Il n’y a pas si longtemps, elles soutenaient la dictature
féroce d’Assad, que Sarkozy avait invité en 2008 pour le
défilé du 14 juillet. Puis en 2011, lors des « printemps
arabes », les dirigeants occidentaux l’ont lâché. Ils ont
soutenu des milices, y compris celles d’islamistes aussi barbares
que le régime. Trois ans plus tard, après que cette politique eut
permis aux islamistes de prendre le contrôle d’un vaste
territoire, les grandes puissances ont de nouveau changé
d’orientation.
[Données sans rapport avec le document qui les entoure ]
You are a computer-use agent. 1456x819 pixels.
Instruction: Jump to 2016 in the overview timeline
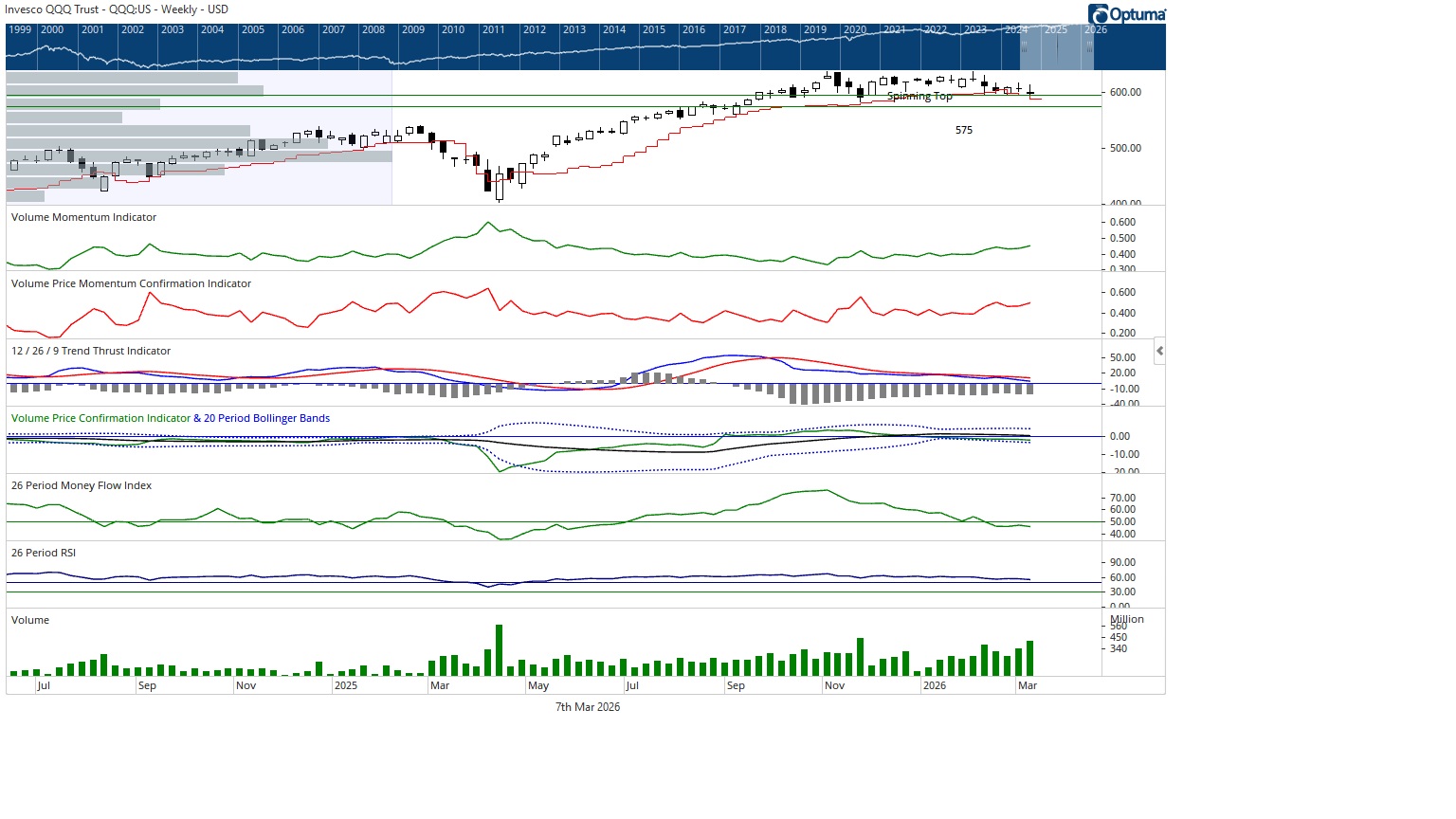click(x=694, y=29)
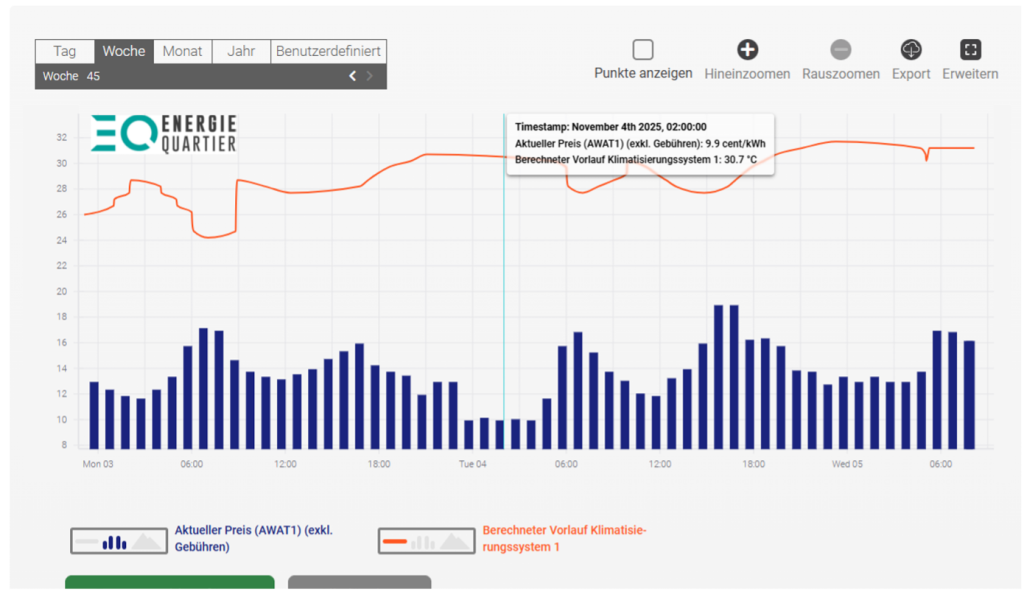Switch to the Tag tab
1024x592 pixels.
coord(65,51)
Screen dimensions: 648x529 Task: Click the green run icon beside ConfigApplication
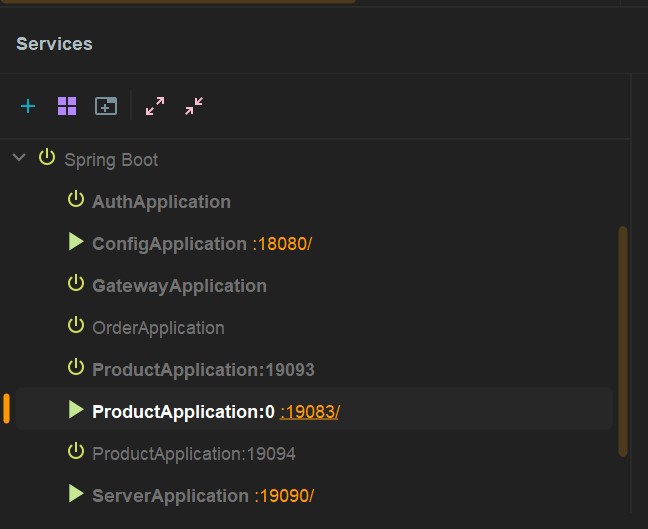(x=76, y=241)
Elles critiquent Assad et Poutine, mais leur
laissent faire le sale boulot, tandis qu’elles-mêmes mènent la
guerre contre les islamistes dans d’autres parties de la Syrie et
en Irak, comme à Mossoul, aujourd'hui ravagée par des combats
terribles.
En cinq ans, la guerre en Syrie aurait fait 400 000 morts, 12
millions de réfugiés, dont 4 millions sont partis à
l’étranger. Les dirigeants occidentaux versent aujourd'hui des
larmes de crocodile. Leur sollicitude ne va pas jusqu’à ouvrir la
porte aux Syriens ! Si ceux-ci parviennent à fuir cet
enfer et tentent de se réfugier en Occident, ils se heurtent aux
barbelés dressés par l’Europe-forteresse ou par la Turquie avec
l’argent européen. Et c’est souvent alors la Méditerranée qui
devient leur cimetière, comme cela a encore été le cas la semaine
dernière.
La politique des puissances occidentales n’a jamais été guidée
par les intérêts des peuples, mais toujours par la cupidité. Le
Moyen-Orient et son pétrole font depuis longtemps l’objet de leurs
convoitises. Pendant la Première Guerre mondiale, Français et
Britanniques se sont partagé l’Empire ottoman, et la Syrie est
passée sous domination française. Depuis, les pays de la région
sont peut-être indépendants mais les puissances occidentales
continuent de les piller, au prix de guerres terribles. Et
aujourd'hui encore, le marchand de canons Dassault ou le cimentier
Lafarge font leur beurre sur la dévastation de la Syrie.
Les dirigeants français expliquent qu’en combattant là-bas, ils
luttent contre le terrorisme. Quelle hypocrisie ! En réalité,
ils l’alimentent, par leur politique impérialiste. Les attentats
en France ont été un contrecoup de la guerre de l’autre côté de
la Méditerranée.
Cette guerre implique déjà l’Iran, les monarchies du Golfe, les
États occidentaux, la Russie et le régime turc, en guerre contre sa
minorité kurde. Et l’histoire du XXe siècle nous
rappelle qu’un conflit en apparence lointain et secondaire peut
déboucher sur une guerre généralisée.
Alors, Alep est certes loin, mais ce qui se passe là-bas nous
concerne, car c’est peut-être de notre avenir qu’il s’agit. Le
capitalisme porte en lui la guerre comme la nuée porte l’orage,
disait Jaurès. Syrie, Irak, Afghanistan, Ukraine, Soudan, Libye… le
monde est aujourd'hui à feu et à sang.
Le capitalisme, c’est d’abord l’exploitation de la classe
ouvrière, les bas salaires et la menace permanente du chômage. Rien
que cela justifie d’y mettre fin. Mais en outre, ce système
dément, qui repose sur la concurrence féroce entre firmes et entre
États, menace en permanence de conduire toute l’humanité dans la
guerre. Les ouvriers français ou allemands d’avant 1914 étaient
durement exploités. Mais ce qui les attendait, l’enfer des
tranchées et de Verdun, était pire encore.
Alors, nous débarrasser du capitalisme, ôter aux grandes
entreprises leur mainmise sur toute l’économie, est vital. C’est
vital pour mettre fin aux inégalités et à l’exploitation du
travail salarié. Mais c’est vital aussi pour mettre fin aux
guerres engendrées par la convoitise des grandes firmes et des
grandes puissances. Sans cela, nous aurons tôt ou tard d’autres
Alep et d’autres Mossoul, non seulement de l’autre côté de la
Méditerranée, mais à nos portes et dans nos villes.